*** Data section ***
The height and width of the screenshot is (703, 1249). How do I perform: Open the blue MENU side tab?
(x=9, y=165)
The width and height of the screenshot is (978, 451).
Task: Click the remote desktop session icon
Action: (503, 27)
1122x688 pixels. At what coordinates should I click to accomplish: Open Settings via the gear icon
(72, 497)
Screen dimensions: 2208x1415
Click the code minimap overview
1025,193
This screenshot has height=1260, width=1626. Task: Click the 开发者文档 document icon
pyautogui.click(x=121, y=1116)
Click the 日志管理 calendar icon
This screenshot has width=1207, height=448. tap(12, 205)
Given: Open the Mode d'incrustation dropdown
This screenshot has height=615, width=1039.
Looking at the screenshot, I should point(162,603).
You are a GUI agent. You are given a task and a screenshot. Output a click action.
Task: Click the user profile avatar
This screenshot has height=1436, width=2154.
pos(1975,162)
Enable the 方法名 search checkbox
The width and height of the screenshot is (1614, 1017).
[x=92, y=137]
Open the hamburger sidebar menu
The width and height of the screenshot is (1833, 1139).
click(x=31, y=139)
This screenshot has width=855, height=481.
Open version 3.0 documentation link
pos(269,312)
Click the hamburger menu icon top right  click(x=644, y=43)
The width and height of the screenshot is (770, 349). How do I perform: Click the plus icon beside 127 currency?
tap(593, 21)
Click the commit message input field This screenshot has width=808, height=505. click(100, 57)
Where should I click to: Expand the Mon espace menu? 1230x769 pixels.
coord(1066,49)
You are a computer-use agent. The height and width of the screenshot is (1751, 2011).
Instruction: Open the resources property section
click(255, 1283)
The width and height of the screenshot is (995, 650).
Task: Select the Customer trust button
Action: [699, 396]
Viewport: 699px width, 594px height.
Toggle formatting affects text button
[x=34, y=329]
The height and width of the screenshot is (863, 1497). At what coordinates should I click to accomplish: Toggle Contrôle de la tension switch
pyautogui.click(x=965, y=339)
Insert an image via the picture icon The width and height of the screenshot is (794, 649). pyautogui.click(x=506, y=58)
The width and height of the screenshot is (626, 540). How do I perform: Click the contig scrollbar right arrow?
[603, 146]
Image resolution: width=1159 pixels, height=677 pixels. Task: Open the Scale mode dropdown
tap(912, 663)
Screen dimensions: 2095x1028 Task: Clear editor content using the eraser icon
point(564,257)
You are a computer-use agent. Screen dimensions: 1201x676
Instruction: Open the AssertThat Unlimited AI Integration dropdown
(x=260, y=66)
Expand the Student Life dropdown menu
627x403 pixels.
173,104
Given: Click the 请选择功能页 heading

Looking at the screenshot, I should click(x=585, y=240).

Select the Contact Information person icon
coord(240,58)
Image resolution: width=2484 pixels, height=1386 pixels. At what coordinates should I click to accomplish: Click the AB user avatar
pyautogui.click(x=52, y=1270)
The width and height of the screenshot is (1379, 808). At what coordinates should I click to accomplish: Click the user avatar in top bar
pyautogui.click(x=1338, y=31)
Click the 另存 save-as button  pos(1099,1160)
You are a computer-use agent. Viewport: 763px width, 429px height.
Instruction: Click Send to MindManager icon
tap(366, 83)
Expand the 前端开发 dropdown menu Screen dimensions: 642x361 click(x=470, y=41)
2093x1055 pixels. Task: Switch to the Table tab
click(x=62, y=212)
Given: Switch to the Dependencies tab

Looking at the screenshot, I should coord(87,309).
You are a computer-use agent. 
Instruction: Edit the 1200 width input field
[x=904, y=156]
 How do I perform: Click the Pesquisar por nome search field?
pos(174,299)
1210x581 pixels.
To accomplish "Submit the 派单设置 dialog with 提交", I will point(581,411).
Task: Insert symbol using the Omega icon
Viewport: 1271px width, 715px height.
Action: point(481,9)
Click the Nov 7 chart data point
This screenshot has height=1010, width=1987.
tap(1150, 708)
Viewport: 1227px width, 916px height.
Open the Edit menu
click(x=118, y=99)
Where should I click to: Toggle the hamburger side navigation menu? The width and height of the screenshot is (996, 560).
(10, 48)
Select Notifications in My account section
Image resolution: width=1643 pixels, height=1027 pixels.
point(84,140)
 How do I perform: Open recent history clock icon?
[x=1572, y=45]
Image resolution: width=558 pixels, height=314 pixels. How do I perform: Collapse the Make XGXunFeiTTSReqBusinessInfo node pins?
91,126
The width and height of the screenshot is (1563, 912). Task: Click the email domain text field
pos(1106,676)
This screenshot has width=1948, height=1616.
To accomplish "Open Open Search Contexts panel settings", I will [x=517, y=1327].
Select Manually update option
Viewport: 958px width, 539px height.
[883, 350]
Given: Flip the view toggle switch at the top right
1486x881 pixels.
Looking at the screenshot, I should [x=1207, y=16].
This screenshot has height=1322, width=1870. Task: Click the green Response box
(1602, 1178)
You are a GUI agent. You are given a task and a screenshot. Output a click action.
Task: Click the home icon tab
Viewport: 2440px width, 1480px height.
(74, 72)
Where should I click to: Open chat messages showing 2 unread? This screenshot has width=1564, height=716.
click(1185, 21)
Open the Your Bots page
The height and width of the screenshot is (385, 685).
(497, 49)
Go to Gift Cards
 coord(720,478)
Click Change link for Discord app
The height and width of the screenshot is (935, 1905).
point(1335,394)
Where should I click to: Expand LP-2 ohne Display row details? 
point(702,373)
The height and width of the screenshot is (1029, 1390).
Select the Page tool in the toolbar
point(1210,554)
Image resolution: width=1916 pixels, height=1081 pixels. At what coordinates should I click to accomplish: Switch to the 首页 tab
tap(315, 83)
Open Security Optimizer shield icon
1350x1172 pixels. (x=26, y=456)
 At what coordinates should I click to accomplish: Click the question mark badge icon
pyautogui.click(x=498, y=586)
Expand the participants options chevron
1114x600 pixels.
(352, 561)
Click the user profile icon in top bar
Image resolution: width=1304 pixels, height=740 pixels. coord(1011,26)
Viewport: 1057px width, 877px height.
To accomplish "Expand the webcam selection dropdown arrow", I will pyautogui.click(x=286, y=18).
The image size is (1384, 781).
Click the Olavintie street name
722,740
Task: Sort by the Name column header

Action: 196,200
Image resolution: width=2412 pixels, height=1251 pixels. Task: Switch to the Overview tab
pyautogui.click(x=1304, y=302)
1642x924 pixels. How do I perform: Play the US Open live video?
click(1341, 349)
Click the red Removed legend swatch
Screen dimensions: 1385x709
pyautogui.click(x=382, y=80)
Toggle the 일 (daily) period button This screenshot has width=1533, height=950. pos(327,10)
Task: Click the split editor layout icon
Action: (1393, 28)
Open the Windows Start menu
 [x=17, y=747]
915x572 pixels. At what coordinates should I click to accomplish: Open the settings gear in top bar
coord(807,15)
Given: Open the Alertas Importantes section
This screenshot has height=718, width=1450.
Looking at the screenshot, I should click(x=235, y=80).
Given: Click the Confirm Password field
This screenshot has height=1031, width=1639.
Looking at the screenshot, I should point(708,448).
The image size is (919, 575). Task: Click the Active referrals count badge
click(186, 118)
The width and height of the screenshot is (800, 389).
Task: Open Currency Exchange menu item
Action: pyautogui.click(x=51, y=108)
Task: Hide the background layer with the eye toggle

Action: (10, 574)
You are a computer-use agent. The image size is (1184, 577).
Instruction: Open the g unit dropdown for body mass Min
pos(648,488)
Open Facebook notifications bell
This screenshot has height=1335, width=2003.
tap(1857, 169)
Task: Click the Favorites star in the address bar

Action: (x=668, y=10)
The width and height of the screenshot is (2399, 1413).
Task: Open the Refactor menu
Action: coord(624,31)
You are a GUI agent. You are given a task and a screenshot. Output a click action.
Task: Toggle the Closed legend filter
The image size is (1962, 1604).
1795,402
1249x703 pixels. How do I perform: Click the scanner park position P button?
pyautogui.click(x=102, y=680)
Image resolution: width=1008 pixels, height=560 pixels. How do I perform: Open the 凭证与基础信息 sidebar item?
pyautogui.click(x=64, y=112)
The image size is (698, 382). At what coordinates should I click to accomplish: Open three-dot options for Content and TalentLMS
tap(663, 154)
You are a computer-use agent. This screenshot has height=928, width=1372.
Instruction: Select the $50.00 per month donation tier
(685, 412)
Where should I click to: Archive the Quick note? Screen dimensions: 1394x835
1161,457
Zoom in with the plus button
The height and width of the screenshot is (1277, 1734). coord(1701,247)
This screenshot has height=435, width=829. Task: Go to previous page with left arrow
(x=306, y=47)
***
■ **Task**
Each line above where the word "Insert" occurs should be returned in full.

■ **Solution to the problem**
Insert an image via the picture icon The width and height of the screenshot is (794, 649). pyautogui.click(x=506, y=58)
Task: Insert symbol using the Omega icon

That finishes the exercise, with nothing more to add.